Also, note the new error value of 6.
Now, we need to modify ParseIfCommand such that the Else flag is properly updated. Each time an If
block begins, we need to save the old value of the Else flag, and set it to False. Notice that a successful ParseElseCommand sets it to True. When the If
block ends, we need to restore the old value. This approach is required because If
statements can be nested.
Modify ParseIfCommand in Commands.vb as follows:
Public Function ParseIfCommand() As ParseStatus
Dim result As ParseStatus
SkipWhiteSpace()
result = ParseBooleanExpression()
If result.Code=0 Then
SkipWhiteSpace()
If Not EndOfLine Then
' Try to read "then"
ScanName()
If CurrentToken.ToLowerInvariant<>"then" Then
result = CreateError(1, "then")
Else
' There shouldn't be anything after "then"
SkipWhiteSpace()
If Not EndOfLine Then
result = CreateError(1, "end of statement")
End If
End If
End If
If result.Code=0 Then
' Store old value of Else flag for nesting
Dim oldelseflag As Boolean = m_ElseFlag
' ElseFlag should be false
' at start of a new If block
m_ElseFlag = False
Dim endpoint As Integer = m_Gen.DeclareLabel()
' If the condition just emitted is false, emit jump
' to endpoint
m_Gen.EmitBranchIfFalse(endpoint)
' Parse the "If" block
Dim ifblock As Block = New Block( _
"if", _
endpoint, _
endpoint
)
result = ParseBlock(ifblock)
' If the block was successfully parsed, emit
' the endpoint label, and restore saved else
' flag for nesting
If result.Code = 0 Then
m_Gen.EmitLabel(ifblock.EndPoint)
m_ElseFlag = oldelseflag
End If
End If
End If
Return result
End Function
Next, CreateError needs to be modified to handle the new error code, 6. Make the change im Parser.vb, as follows:
Private Function CreateError( _
ByVal errorcode As Integer, _
ByVal errorDescription As String _
) As ParseStatus
Dim result As ParseStatus
Dim message As String
Dim errorpos As Integer
' Most errors happen
' at the scan position
errorpos = m_CharPos + 1
Select Case errorcode
Case -1 ' Block finished
message = ""
Case 0 ' All good
message = "Ok."
Case 1 ' Expected something
message = String.Format( _
"Expected {0}", _
errorDescription _
)
Case 2 ' Not in block
message = errorDescription
' Not in block error happens
' after End command has been
' scanned
errorpos = errorpos - TokenLength
Case 3 ' Variable already declared
message = String.Format( _
"Cannot redeclare variable '{0}'.", _
errorDescription
)
' Error happens after scanning
' variable name
errorpos = errorpos - TokenLength
Case 4 ' Variable not declared
message = String.Format( _
"Variable '{0}' not declared.", _
errorDescription
)
' Error happens after scanning
' variable name
errorpos = errorpos - TokenLength
Case 5 ' Variable type mismatch
message = String.Format( _
"Type mismatch for Variable '{0}'.", _
errorDescription
)
' Error happens after scanning
' variable name
errorpos = errorpos - TokenLength
Case 6 ' Unexpected token
message = String.Format( _
"'{0}' was unexpected at this time.", _
errorDescription
)
' Error happens after scanning
' unexpected token
errorpos = errorpos - TokenLength
Case Else
message = "Unknown error."
End Select
result = New ParseStatus(errorcode, _
message, _
errorpos, _
m_linePos)
Return result
End Function
CreateError is getting unwieldy.

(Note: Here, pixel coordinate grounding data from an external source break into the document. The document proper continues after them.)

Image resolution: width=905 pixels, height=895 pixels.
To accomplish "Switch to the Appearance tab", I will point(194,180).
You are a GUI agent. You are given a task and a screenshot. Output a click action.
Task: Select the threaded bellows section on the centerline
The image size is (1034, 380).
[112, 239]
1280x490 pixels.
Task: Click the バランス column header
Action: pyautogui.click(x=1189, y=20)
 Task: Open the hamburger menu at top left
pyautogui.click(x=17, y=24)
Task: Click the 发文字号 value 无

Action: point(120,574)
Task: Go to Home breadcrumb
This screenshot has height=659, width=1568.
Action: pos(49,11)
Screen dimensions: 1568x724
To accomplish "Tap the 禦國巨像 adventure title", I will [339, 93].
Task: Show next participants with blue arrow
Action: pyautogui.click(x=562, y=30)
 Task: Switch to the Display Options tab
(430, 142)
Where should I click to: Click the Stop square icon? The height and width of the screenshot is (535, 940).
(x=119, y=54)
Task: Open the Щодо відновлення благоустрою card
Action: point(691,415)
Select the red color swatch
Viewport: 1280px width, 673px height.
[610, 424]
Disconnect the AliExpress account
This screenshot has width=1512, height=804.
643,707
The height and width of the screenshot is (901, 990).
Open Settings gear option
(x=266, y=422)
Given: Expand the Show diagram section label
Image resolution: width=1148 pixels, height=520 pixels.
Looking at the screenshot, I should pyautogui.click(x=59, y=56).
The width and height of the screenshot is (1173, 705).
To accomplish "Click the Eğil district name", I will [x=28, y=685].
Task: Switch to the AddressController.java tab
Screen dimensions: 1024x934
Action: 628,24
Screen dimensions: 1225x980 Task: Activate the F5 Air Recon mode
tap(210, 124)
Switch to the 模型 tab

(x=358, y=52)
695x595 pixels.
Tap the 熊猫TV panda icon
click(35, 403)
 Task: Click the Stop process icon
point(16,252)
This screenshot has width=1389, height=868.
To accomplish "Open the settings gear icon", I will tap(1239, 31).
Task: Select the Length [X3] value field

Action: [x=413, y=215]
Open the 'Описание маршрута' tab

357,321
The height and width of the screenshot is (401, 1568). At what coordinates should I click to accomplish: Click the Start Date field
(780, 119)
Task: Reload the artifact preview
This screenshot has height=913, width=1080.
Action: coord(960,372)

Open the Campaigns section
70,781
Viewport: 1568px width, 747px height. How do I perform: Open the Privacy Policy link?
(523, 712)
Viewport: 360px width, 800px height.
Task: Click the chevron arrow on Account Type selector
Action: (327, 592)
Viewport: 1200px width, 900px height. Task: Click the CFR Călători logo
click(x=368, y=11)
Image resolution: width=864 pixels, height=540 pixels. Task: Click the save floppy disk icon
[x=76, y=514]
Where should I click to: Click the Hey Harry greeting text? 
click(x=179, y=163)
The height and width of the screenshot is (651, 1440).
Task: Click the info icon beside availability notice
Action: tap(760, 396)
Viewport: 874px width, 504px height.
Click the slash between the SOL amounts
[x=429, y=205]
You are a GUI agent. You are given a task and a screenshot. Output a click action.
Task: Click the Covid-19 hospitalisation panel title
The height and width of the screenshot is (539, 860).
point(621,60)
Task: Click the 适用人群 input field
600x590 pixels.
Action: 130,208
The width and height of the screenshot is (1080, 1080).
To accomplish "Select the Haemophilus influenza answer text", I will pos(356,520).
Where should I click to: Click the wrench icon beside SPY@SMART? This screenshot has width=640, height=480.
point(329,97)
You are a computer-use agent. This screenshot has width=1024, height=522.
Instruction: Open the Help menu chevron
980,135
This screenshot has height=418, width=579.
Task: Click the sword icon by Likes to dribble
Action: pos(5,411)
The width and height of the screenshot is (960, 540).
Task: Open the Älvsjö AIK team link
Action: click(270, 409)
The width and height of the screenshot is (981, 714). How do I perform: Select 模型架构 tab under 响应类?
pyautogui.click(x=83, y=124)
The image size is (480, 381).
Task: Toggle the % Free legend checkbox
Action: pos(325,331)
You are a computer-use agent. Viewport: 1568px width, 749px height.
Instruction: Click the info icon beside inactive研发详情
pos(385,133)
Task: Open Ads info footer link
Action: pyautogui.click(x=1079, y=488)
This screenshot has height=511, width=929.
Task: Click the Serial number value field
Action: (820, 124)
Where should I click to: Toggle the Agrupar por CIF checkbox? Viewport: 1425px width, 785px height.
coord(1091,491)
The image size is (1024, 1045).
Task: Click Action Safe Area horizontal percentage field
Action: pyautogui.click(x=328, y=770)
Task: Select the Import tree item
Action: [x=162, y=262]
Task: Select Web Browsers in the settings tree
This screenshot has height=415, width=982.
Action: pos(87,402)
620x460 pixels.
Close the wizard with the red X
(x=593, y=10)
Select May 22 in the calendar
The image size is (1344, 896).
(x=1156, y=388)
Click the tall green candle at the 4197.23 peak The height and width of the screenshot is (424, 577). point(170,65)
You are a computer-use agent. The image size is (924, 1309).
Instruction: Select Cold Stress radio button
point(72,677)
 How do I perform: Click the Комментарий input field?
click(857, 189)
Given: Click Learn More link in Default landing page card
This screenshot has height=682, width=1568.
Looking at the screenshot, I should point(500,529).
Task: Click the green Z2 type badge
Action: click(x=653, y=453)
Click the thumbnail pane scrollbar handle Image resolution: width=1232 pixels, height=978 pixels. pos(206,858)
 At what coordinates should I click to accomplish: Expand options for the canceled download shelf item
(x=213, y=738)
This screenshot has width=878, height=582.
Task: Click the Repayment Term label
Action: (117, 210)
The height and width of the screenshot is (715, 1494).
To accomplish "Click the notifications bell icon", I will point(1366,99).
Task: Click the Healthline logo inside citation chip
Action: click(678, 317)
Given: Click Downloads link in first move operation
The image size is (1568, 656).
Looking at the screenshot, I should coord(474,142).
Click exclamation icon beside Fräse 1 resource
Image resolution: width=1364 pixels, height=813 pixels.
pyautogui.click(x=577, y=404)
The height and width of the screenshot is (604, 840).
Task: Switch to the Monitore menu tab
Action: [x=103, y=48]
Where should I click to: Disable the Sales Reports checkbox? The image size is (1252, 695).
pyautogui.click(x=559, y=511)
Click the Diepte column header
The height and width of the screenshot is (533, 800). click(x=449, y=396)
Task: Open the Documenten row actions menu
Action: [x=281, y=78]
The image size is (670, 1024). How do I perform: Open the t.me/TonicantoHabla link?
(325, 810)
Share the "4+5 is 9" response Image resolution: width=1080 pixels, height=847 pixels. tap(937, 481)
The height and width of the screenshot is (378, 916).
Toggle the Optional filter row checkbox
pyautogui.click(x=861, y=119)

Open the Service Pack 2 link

We should refactor it first chance we get. We will. For now, leave it as it is and add Else
to the list of commands. You know how.
Compile and run. Test with the following:
Int i:=30
If i<30 Then
Print "Less than 30"
Else
If i>30
Print "More than thirty"
Else
Print "Thirty!"
End If
End If
Parsing the ElseIf Command
Take a look at the test code above. If the first condition is false, we perform another test. This is a common enough situation in programming to merit its own statement. The ElseIf
statement allows us to check multiple conditions in a single logical If
block.
How does ElseIf
work? If the boolean expression after an If
statement evaluates to false, a jump is emitted. In this case, that jump must target the boolean expression after the ElseIf
. Also, the moment we hit an ElseIf
, we must emit a jump which skips the entire ElseIf
block. Very similar to what we did in the case of the Else
statement.
The difference is this: there may be any number of ElseIf
statements in a single If
block. This will affect our jump logic as follows:
When an If
block starts, the block's end point targets the end of the statements following the If
- same as the start point. If we hit an End If
without encountering an ElseIf
or an Else
, the targeting remains accurate. The first time we hit an ElseIf
, we have to change the block's end point, because the end of the logical If
block has just moved. For subsequent ElseIf statements, we cannot change the end point again. In fact, if there is as Else
statement following the ElseIf
statements, that cannot change the ending point either.
Finally, an ElseIf
statement cannot follow an Else
statement.
Fortunately, we can handle all of these cases with the code we have already written. Add the following to Commands.vb, in the appropriate region:
Private Function ParseElseIfCommand As ParseStatus
Dim result As ParseStatus
Dim currBlock As Block = m_BlockStack.CurrentBlock
' The ElseIf command can only be in an If block, and the
' Else flag should not be set
If currBlock Is Nothing _
OrElse _
currBlock.BlockType <> "if" _
OrElse _
m_ElseFlag Then
result = CreateError(6, "ElseIf")
Else
' If the endpoint is the same as the startpoint, this
' is the first ElseIf. Generate new endpoint. This
' will mark the end of the If block.
If currBlock.EndPoint = currBlock.StartPoint Then
currBlock.EndPoint = m_Gen.DeclareLabel()
End If
' Emit jump to the endpoint, because the ElseIf condition
' and block should not be processed if the If condition
' was true.
m_Gen.EmitBranch(currBlock.EndPoint)
' Emit the "start" point. This marks the start of the
' ElseIf block
m_Gen.EmitLabel(currBlock.StartPoint)
SkipWhiteSpace()
' Parse the ElseIf condition
result = ParseBooleanExpression()
' If successful
If result.Code = 0 Then
' "Eat" the optional "Then"
SkipWhiteSpace()
If Not EndOfLine Then
' Try to read "then"
ScanName()
If CurrentToken.ToLowerInvariant<>"then" Then
result = CreateError(1, "then")
Else
' There shouldn't be anything after "then"
SkipWhiteSpace()
If Not EndOfLine Then
result = CreateError(1, "end of statement")
End If
End If
End If
If result.Code = 0 Then
' Generate new "start" point. This will mark
' the next elseif statement, or an else statement
currBlock.StartPoint = m_Gen.DeclareLabel()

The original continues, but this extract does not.